Bei dieser geballten Macht der weiblichen Stimmen könnte man fast überhören, dass es seit ein paar Jahren im Jazz auch immer mehr männliche Stimmen von Format gibt. Der vom Pop-Saulus zum Jazz-Paulus geläuterte Curtis Stigers bewies auf dem neuen Album “Lost In Dreams” wieder einmal sein Gespür für gute Songs der unterschiedlichsten Genres und seine Fähigkeit, diese in einen jazzigen Kontext zu setzen. Mit einer brillanten Mixtur aus Soul-, Pop-, Jazz-, Folk- und Latin-Elementen, die es einem unmöglich macht, ihn in eine Schublade zu stecken, unterstrich der Sänger, Songwriter und Gitarrist Raul Midón auf “Synthesis” seine musikalische Evolution. Kurt Elling zollte John Coltrane und Johnny Hartman sowie ihrem 1963 zusammen aufgenommenen Meisterwerk des balladesken Jazz mit dem Album “Dedicated To You: Kurt Elling Sings The Music Of Coltrane And Hartman” Tribut. Coltranes Part übernahm dabei der Saxophonist Ernie Watts, der so grandios wie hier zuletzt in Charlie Hadens Quartet West klang.

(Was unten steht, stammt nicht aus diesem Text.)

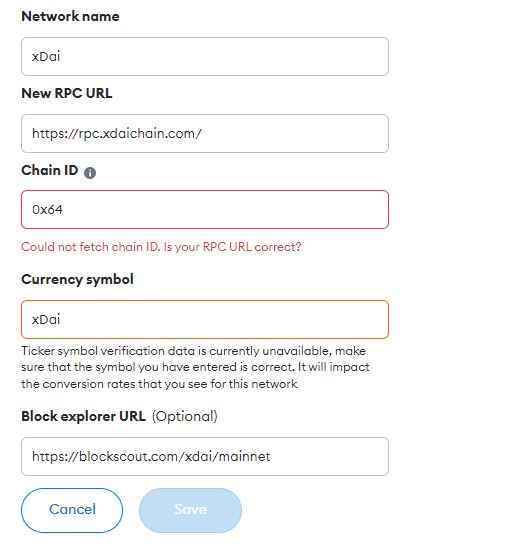Click the Chain ID label text
Viewport: 510px width, 551px height.
click(50, 170)
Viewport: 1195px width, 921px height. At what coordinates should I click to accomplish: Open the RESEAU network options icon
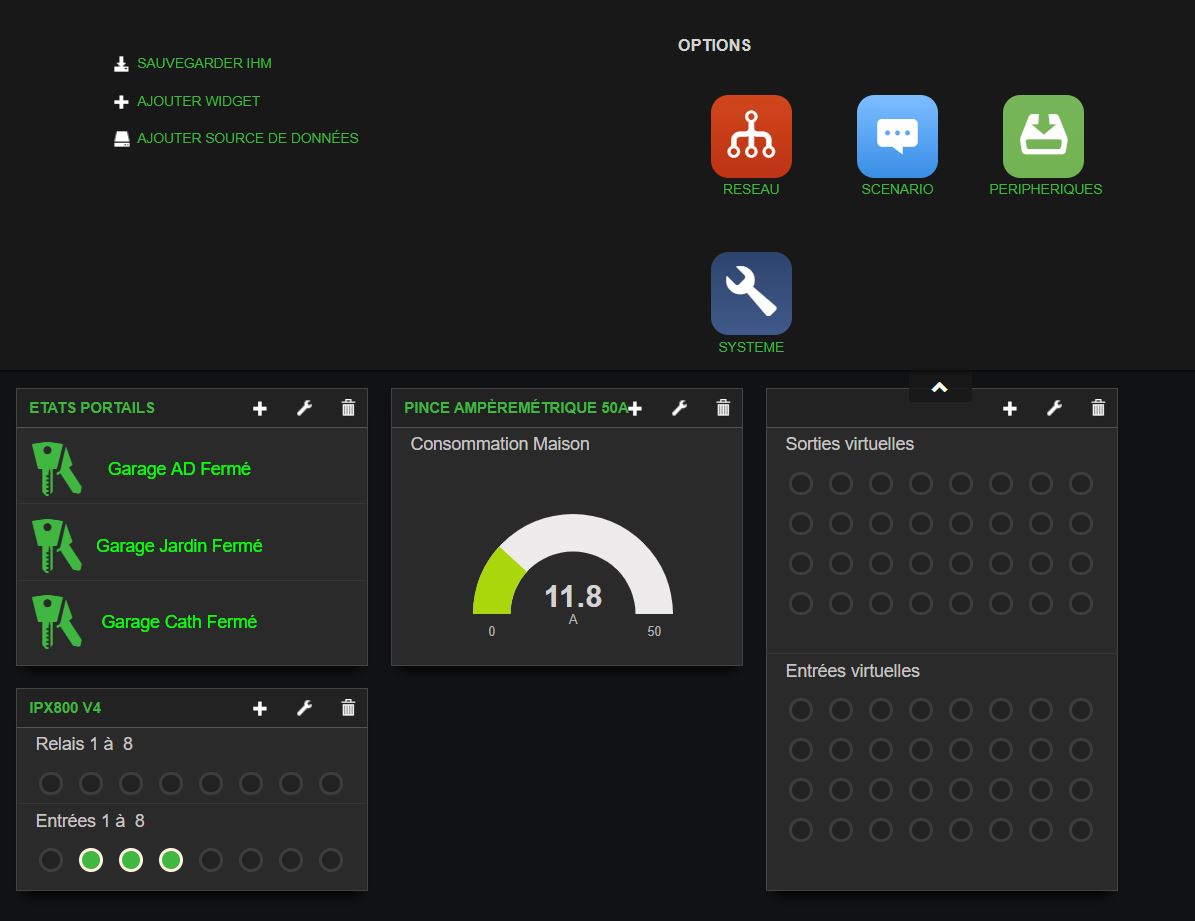coord(751,137)
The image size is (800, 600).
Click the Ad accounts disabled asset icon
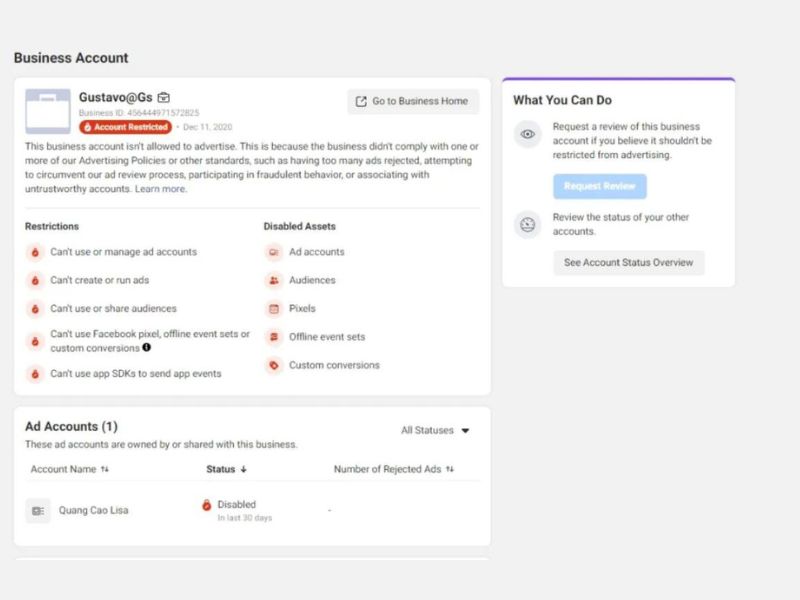coord(274,252)
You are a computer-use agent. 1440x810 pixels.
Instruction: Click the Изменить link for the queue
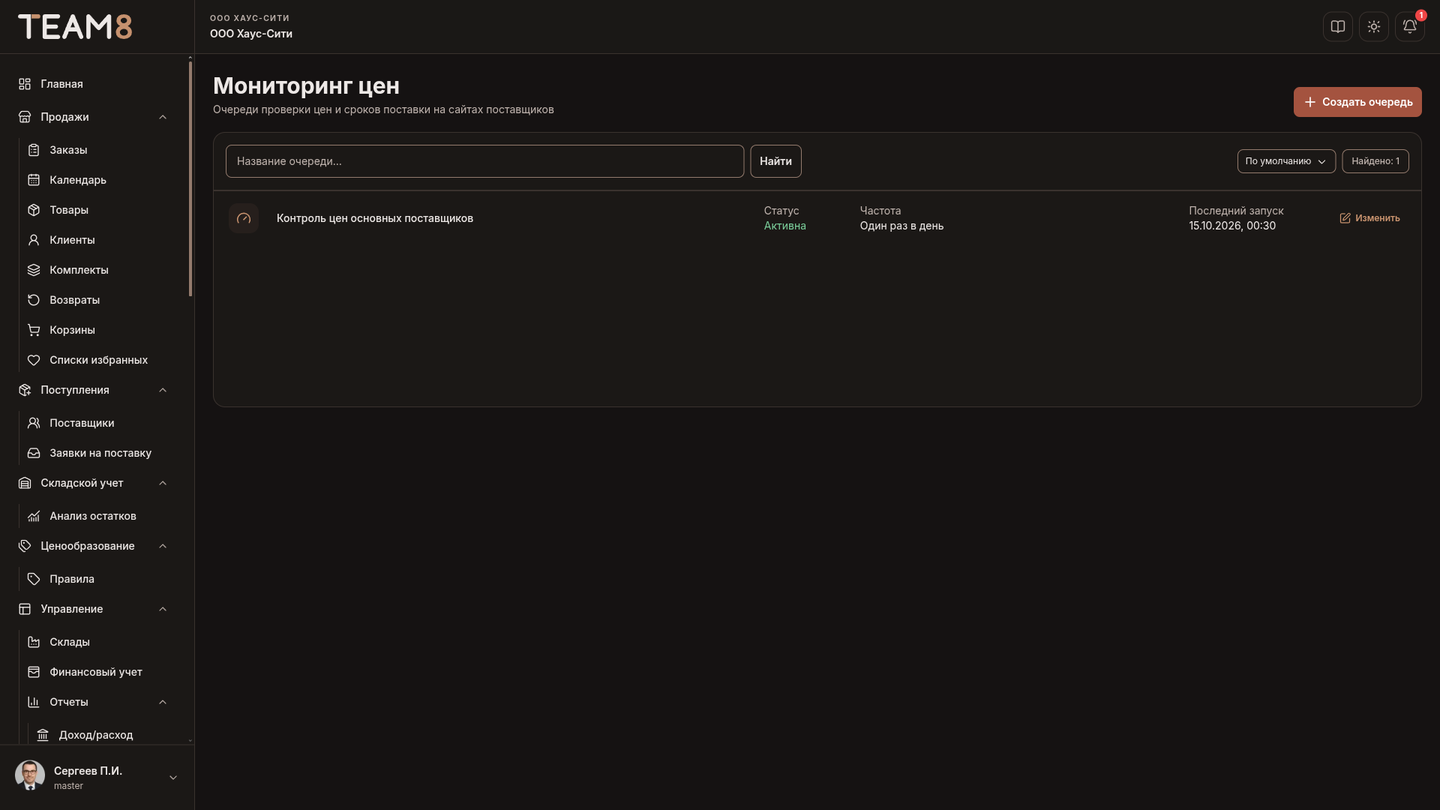click(1370, 218)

Gefeiert wurde dieses Jahr allerdings auch eine schon verstorbene Gesangslegende: der einzigartige Ray Charles. Das Label Concord Records, das von der Ray Charles Foundation die Rechte an seinen ABC/Paramount- und ABC/Tangerine-Aufnahmen erwarb, brachte von dem genialen King des Soul und Rhythm’n'Blues nicht nur die exzellente Anthologie “Ray Charles – Genius: The Ultimate Ray Charles Collection” mit 21 seiner größten Hits heraus, sondern veröffentlichte auf einen Schlag auch 28 Albenklassiker von Ray Charles im digitalen Format, darunter Klassiker wie “Georgia On My Mind” (1960), “Hit The Road Jack” (1961), “I Can’t Stop Loving You” (1962), “Busted” (1963) und “Crying Time” (1966). Seitdem riss der Strom der Ray-Charles-Wiederveröffentlichungen auf CD oder im digitalen Format nicht ab.